Pull out each line of the entries below that contains the word "Open", copying the lines in full. Count a match only when its capitalization is the same.

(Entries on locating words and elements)
────────────────────

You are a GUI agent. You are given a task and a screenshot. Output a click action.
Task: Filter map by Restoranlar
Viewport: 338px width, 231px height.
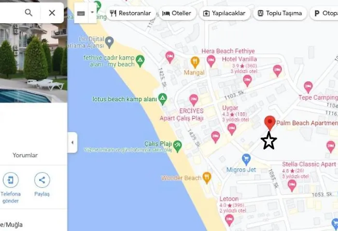[x=131, y=14]
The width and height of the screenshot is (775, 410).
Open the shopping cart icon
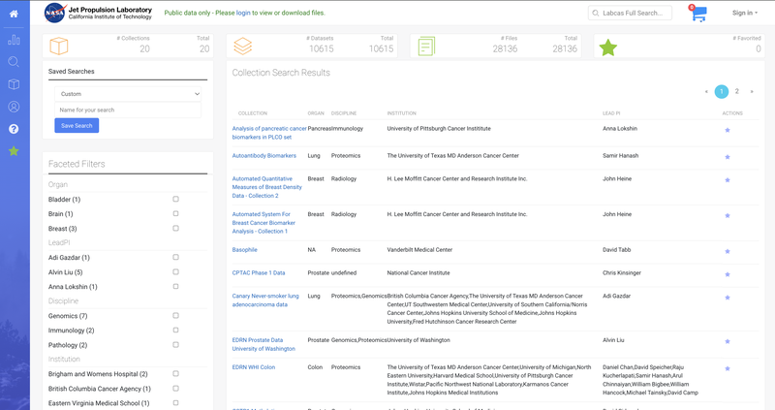click(x=698, y=14)
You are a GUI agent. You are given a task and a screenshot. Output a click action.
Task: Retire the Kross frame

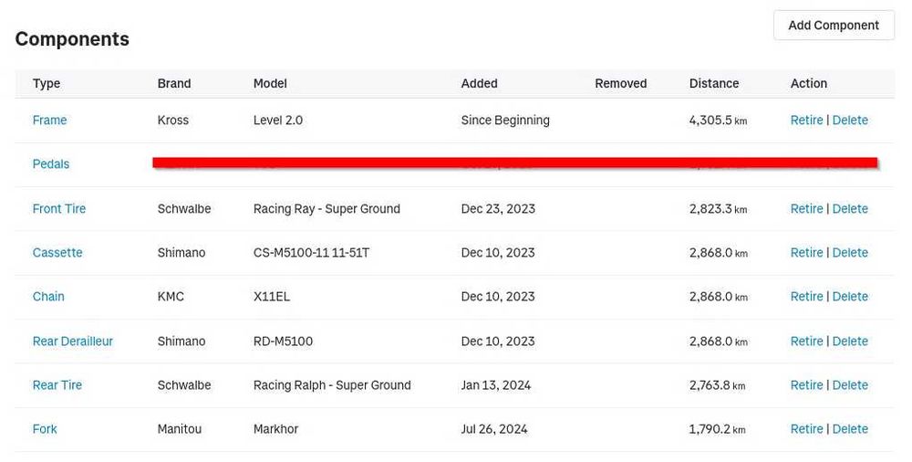click(806, 121)
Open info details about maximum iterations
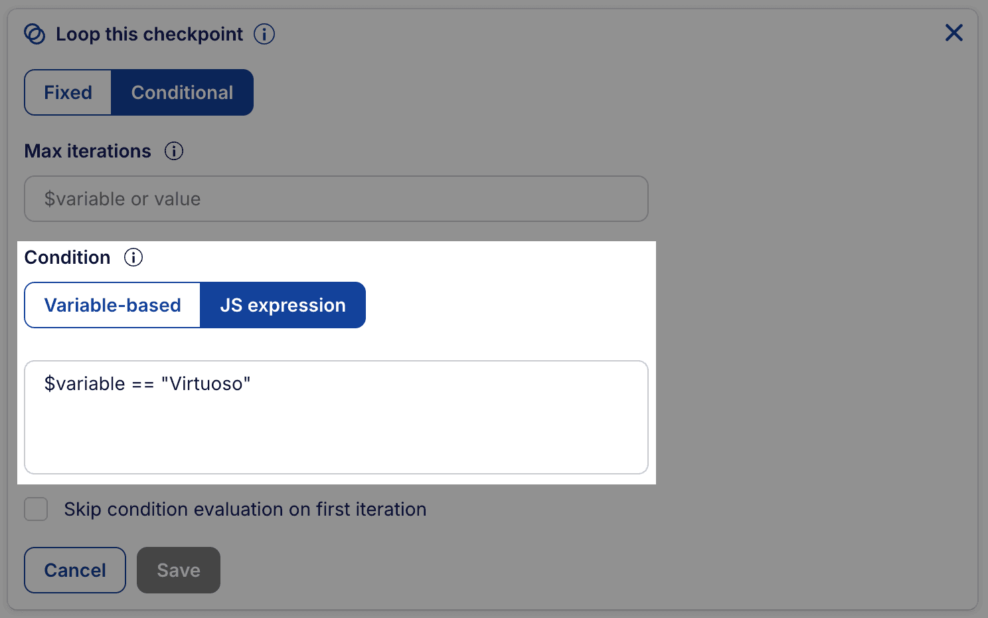This screenshot has width=988, height=618. [x=173, y=151]
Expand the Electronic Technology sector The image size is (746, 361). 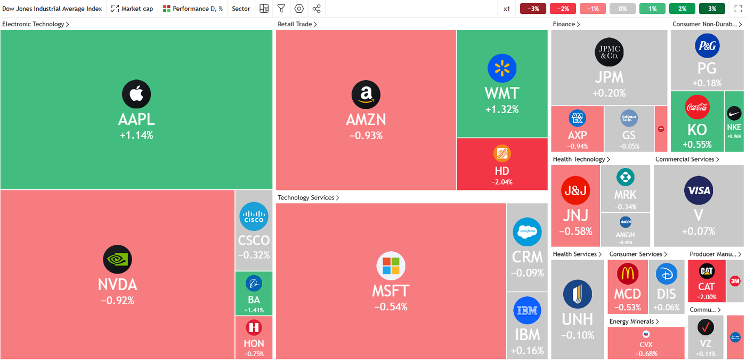pos(35,24)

────────────────────

▸ **ANSWER TO THE TASK**
Open the shopping cart icon
Open info details about maximum iterations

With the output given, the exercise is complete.